[Information given Boundary: Start]
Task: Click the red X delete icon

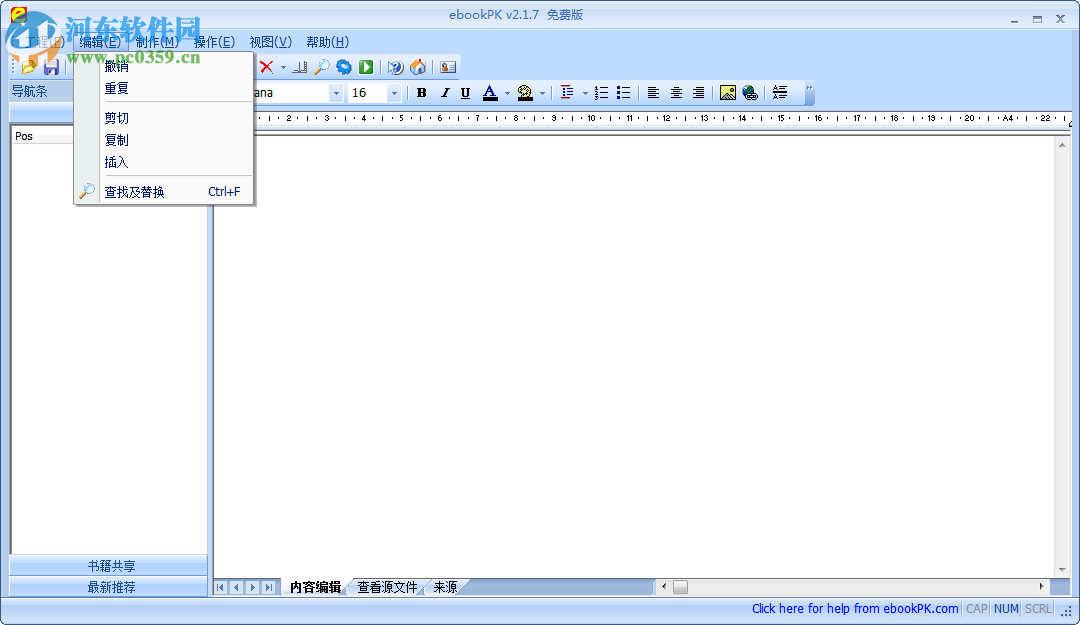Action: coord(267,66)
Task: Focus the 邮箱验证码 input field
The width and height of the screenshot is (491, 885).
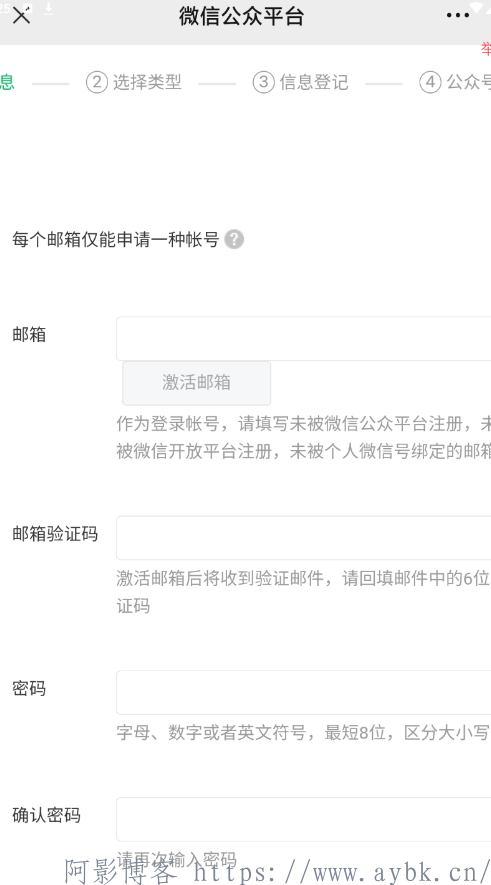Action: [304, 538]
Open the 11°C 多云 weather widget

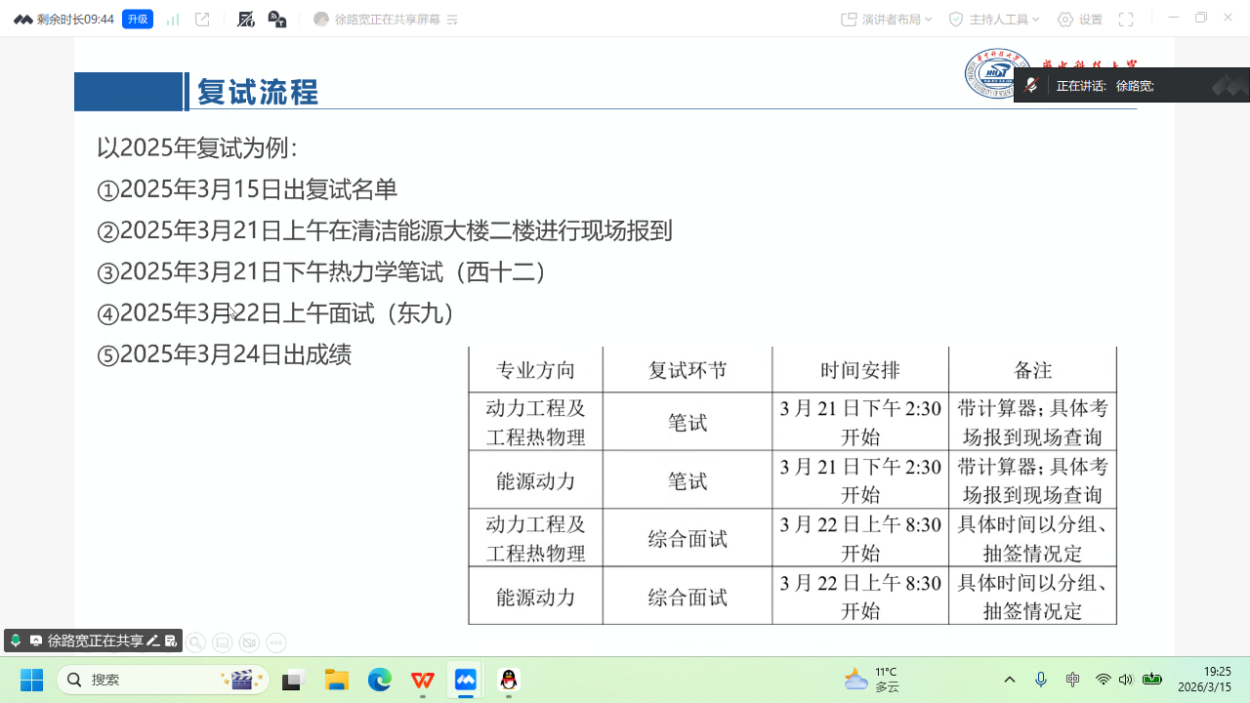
[Information given Boundary: End]
[Information given Boundary: Start]
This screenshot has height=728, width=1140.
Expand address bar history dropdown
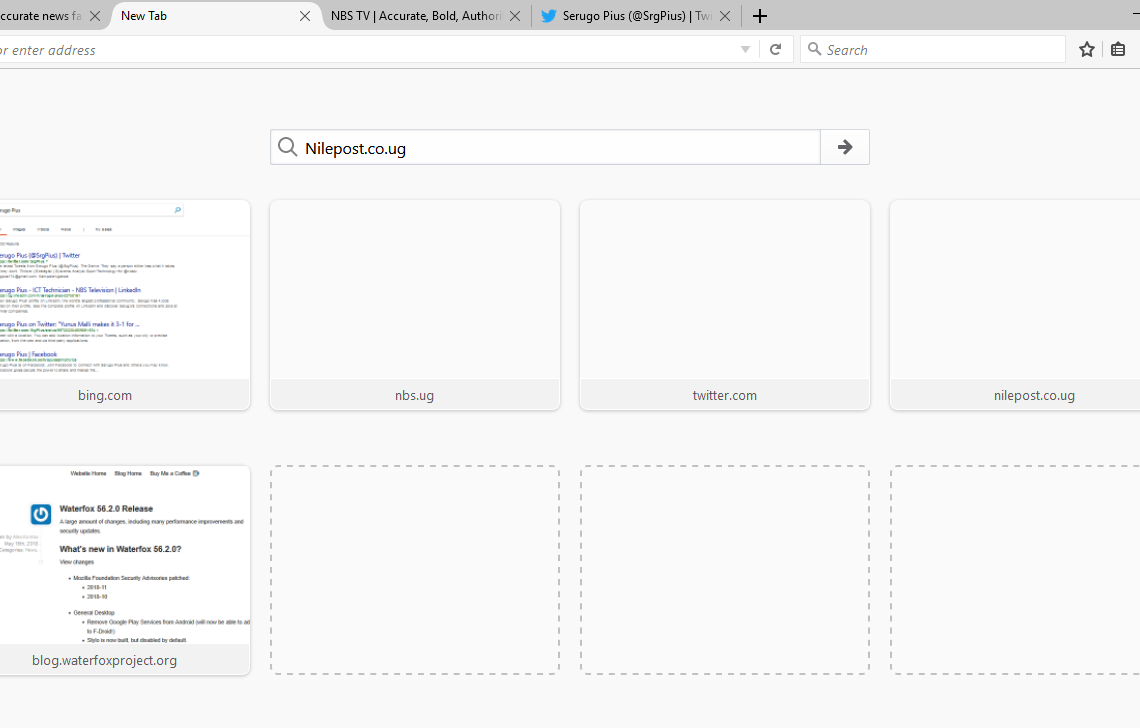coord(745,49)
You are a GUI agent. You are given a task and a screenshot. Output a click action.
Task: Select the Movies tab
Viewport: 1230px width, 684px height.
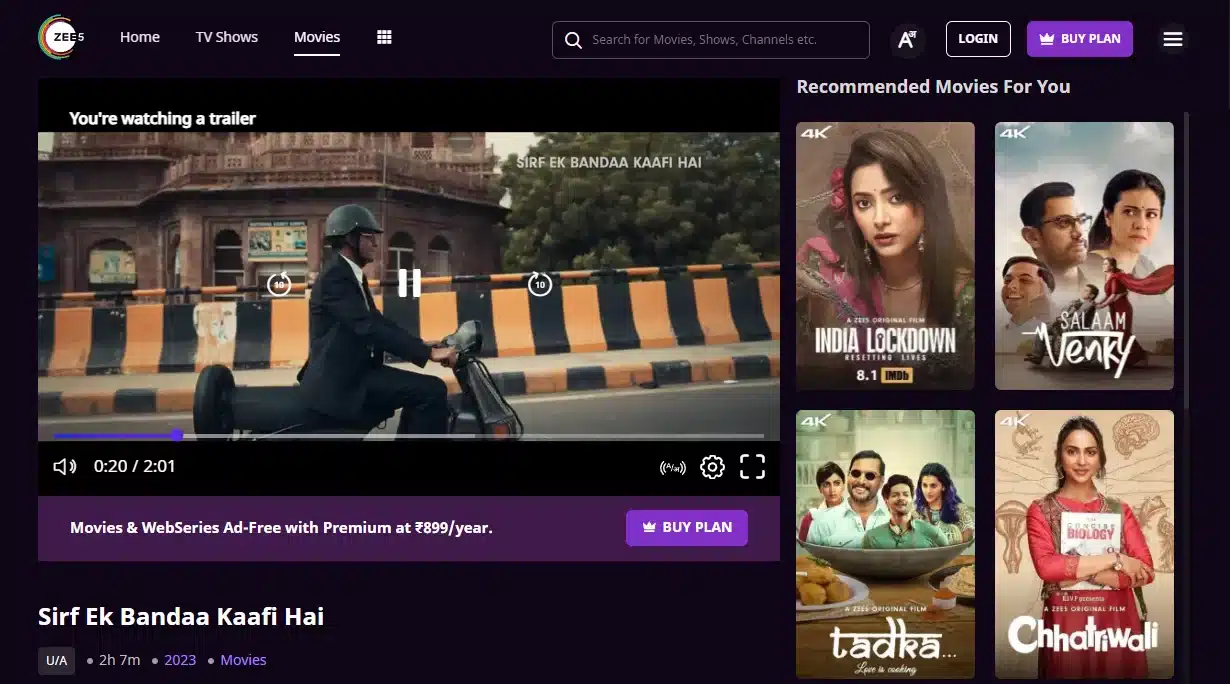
[Information given Boundary: End]
How to complete this task
Write out exactly the lines above between the one with "This screenshot has height=728, width=1140." and the one with "Viewport: 1230px width, 684px height.", inclusive, with pictures left out.

Answer section
This screenshot has height=728, width=1140.
Expand address bar history dropdown
coord(745,49)
You are a GUI agent. You are given a task and a screenshot. Output a click action.
Task: Select the Movies tab
Viewport: 1230px width, 684px height.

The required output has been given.